### Questions to answer
**A)** In the passage on eustress, which two hormones are present both in fear and in times of excitement?
**B)** From the passage on eustress, extract everything from "With all we" down to "brings positive results.", copying it word for word.

Start of Text excerpt

With all we hear about stress raising blood pressure, disturbing sleep, and even bringing on early death (yikes), it may be hard to believe there’s a kind of stress that actually boosts our mental and physical health. So to understand eustress, you may have to dismantle some preconceived notion. Simply put, eustress is any kind of pressure in our lives that actually brings positive results.

“Eustress is the normal amount of stress that you feel when doing a positive challenge, something you feel relatively capable in completing,” explains Ruiz. Happy, exhilarating events in life, like having a baby or starting a new relationship even though they feel good, create their own kind of stress on the body and brain. After all, some of the same hormones — like adrenalin and cortisol — involved in fear are also present in times of excitement. Therefore, experiencing something thrilling or challenging, such as riding a roller coaster, completing a tough project at work, or buying a new home, brings a certain kind of pressure.

End of Text excerpt
Start of Record extracts

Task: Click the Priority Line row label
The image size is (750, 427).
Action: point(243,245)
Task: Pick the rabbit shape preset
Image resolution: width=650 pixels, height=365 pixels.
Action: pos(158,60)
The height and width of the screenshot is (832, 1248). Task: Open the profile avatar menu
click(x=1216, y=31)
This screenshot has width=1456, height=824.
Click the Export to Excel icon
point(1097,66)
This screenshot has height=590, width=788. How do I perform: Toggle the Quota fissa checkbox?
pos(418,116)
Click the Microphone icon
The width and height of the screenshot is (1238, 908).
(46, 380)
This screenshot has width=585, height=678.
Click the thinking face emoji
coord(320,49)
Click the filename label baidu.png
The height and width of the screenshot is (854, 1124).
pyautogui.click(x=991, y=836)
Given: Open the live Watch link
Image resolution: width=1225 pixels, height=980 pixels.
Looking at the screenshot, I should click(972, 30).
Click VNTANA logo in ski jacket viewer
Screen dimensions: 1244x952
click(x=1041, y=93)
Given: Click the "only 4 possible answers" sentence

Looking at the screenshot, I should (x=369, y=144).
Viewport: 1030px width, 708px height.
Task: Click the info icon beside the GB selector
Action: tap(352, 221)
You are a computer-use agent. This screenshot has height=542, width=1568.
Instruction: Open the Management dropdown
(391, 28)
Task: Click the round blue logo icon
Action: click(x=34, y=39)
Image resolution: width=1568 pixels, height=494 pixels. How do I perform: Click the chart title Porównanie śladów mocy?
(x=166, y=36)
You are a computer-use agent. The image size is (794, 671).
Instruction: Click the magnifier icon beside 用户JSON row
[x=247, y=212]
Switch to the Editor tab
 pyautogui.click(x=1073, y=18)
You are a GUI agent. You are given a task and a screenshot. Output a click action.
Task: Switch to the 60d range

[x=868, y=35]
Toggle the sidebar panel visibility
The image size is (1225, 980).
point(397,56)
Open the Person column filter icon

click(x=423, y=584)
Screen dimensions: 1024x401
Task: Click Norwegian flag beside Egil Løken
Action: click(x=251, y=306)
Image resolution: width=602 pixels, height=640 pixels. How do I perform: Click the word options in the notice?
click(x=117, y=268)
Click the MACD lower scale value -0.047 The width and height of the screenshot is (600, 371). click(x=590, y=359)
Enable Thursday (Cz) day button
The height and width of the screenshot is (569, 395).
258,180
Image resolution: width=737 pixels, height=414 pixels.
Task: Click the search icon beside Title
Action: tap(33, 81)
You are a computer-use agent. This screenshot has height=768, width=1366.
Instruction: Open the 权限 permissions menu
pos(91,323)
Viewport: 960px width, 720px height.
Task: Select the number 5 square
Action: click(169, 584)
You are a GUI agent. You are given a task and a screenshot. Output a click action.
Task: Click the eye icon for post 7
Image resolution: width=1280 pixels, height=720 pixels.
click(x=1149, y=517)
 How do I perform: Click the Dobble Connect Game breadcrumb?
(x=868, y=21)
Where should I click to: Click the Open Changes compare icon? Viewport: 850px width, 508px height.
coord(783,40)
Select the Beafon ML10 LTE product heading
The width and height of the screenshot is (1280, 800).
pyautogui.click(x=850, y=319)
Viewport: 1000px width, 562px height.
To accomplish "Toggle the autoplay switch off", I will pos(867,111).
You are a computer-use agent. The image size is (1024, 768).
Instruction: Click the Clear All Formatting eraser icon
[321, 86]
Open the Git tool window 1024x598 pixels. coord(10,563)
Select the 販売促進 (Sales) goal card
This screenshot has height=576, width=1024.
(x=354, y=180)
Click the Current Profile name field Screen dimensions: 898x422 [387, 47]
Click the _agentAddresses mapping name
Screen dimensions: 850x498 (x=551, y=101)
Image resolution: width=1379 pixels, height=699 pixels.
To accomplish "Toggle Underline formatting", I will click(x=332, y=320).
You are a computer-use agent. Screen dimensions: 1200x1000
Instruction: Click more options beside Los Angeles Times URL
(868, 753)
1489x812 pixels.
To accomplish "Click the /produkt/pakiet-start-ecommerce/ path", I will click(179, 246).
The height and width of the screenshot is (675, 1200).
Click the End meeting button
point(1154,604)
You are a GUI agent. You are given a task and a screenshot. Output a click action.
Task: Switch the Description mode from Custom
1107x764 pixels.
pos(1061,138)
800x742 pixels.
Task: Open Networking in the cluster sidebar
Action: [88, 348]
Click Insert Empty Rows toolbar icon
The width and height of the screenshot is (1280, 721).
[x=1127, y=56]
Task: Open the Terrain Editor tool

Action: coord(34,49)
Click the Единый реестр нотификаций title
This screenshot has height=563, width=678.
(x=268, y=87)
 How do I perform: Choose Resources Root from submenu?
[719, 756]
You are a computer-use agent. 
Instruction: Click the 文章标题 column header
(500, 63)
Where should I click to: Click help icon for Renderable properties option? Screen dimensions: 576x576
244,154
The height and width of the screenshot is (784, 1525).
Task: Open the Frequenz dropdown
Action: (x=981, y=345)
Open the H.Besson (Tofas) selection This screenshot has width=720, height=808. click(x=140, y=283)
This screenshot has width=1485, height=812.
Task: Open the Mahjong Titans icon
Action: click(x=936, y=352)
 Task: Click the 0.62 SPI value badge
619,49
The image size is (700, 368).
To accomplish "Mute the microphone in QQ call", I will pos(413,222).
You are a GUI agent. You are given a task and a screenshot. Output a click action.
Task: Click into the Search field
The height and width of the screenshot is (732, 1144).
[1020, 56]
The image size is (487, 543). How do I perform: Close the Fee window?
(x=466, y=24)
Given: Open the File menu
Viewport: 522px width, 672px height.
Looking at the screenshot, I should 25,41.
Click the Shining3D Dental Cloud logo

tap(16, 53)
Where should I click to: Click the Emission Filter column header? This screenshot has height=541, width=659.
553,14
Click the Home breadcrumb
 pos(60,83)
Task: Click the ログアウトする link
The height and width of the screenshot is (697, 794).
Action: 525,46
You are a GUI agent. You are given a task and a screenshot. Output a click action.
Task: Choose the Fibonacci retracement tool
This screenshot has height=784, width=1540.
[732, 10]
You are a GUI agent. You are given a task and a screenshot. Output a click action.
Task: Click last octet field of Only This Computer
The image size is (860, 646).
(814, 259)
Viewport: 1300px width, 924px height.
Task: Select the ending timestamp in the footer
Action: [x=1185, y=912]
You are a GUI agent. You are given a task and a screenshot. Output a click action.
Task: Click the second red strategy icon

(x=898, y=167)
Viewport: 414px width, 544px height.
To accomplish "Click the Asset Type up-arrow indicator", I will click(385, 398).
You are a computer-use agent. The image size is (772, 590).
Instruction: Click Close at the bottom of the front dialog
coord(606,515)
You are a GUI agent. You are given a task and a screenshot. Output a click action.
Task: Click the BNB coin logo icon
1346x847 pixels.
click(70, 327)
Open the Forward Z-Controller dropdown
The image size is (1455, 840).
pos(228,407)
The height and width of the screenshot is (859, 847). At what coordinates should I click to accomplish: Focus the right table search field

End of Record extracts

### Expected outputs
**A)** Adrenalin and cortisol.

**B)**
With all we hear about stress raising blood pressure, disturbing sleep, and even bringing on early death (yikes), it may be hard to believe there’s a kind of stress that actually boosts our mental and physical health. So to understand eustress, you may have to dismantle some preconceived notion. Simply put, eustress is any kind of pressure in our lives that actually brings positive results.